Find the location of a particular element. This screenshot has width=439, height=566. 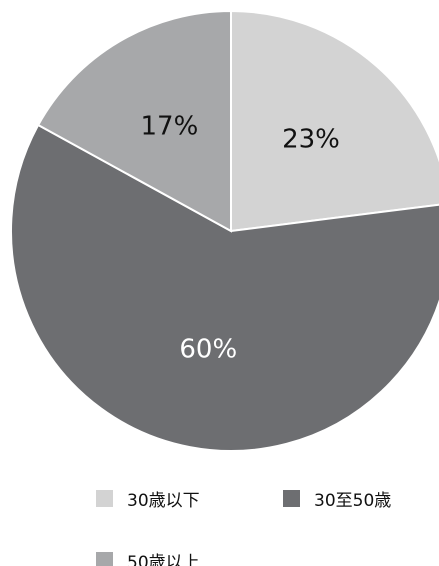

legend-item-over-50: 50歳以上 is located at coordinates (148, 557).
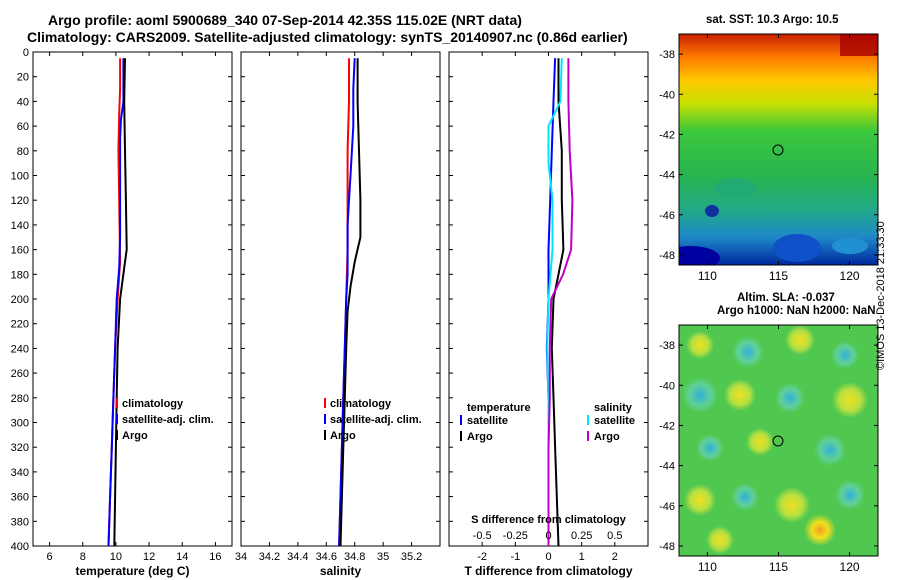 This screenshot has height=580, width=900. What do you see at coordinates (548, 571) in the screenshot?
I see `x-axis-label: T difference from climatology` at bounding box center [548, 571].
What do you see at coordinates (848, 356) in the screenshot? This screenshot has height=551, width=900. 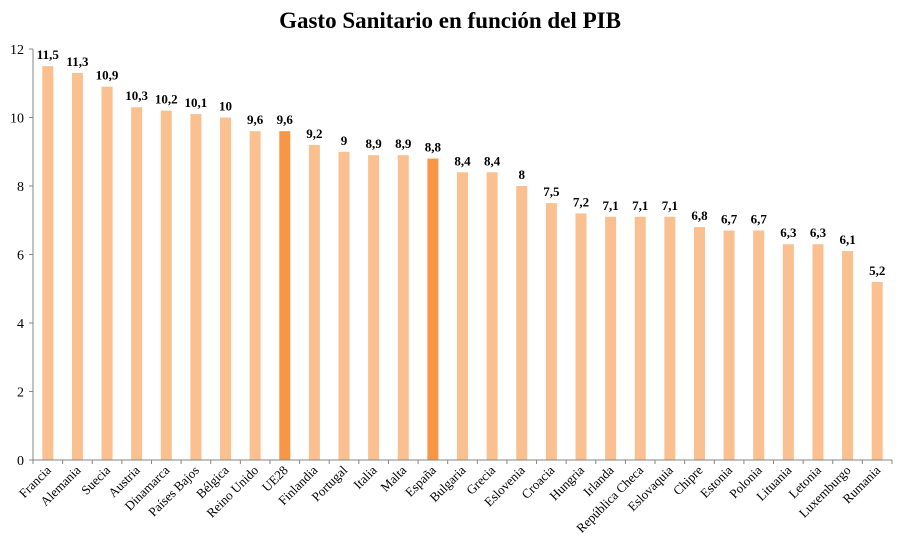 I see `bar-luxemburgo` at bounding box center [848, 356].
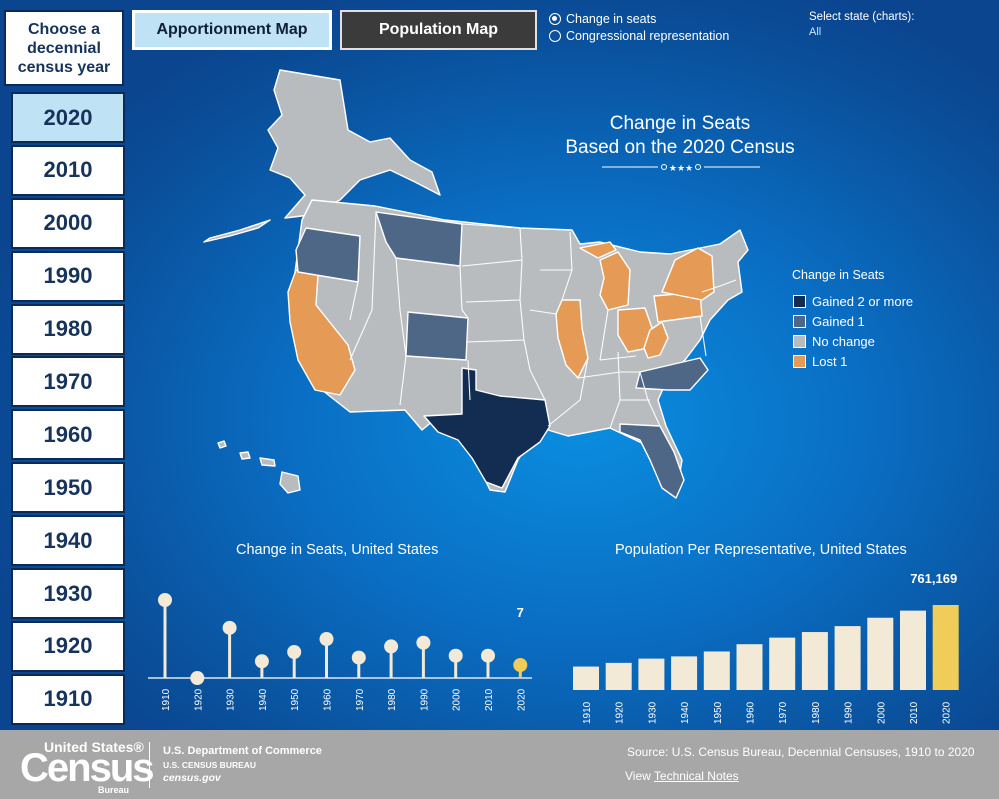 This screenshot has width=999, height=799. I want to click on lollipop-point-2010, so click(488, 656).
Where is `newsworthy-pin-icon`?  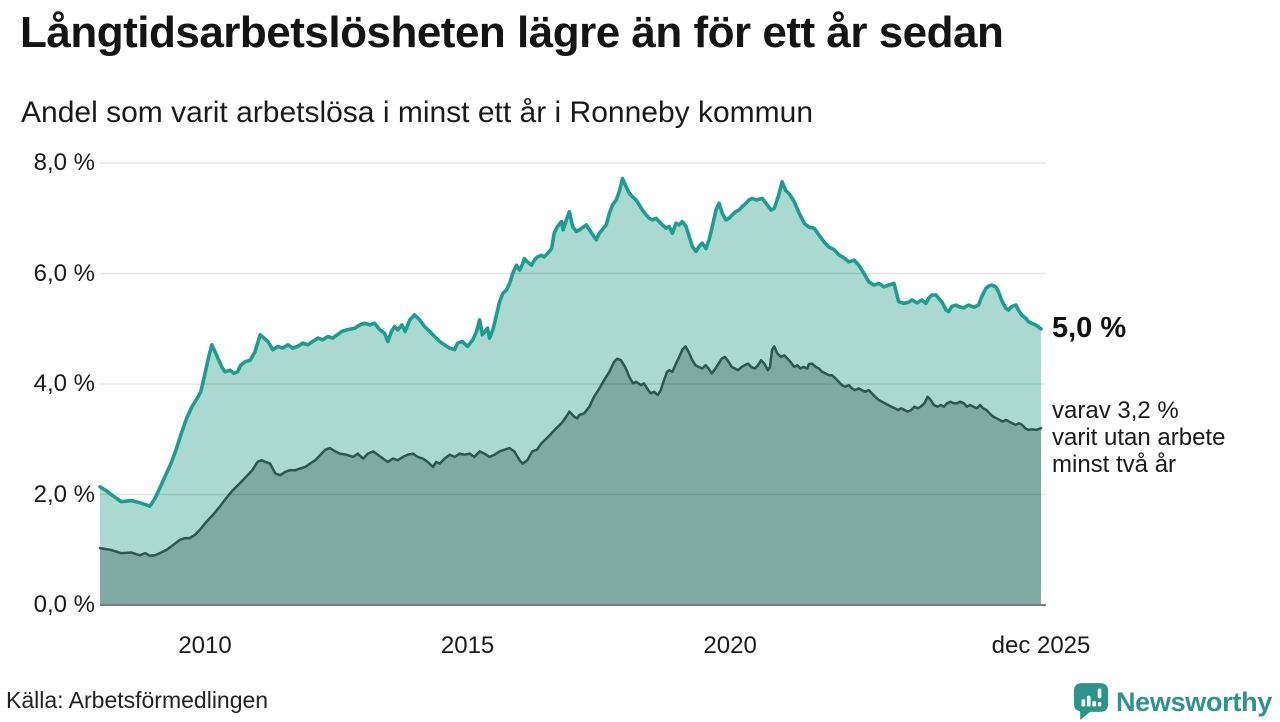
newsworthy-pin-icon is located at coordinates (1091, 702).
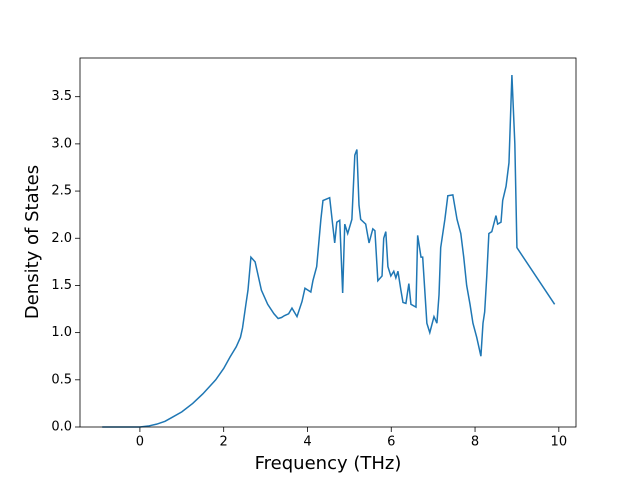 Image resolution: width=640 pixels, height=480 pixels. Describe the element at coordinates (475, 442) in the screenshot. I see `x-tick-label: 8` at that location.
★ ★ ★ ★ ★ ★ ★
→ TASK ITEM:
Please write out the data from its first line through the line containing "center [548, 571].", and leave the pictures out.

→ TASK OUTPUT:
Find the location of a particular element. This screenshot has width=439, height=566. 

legend-item-over-50: 50歳以上 is located at coordinates (148, 557).
 This screenshot has height=580, width=900. What do you see at coordinates (548, 571) in the screenshot?
I see `x-axis-label: T difference from climatology` at bounding box center [548, 571].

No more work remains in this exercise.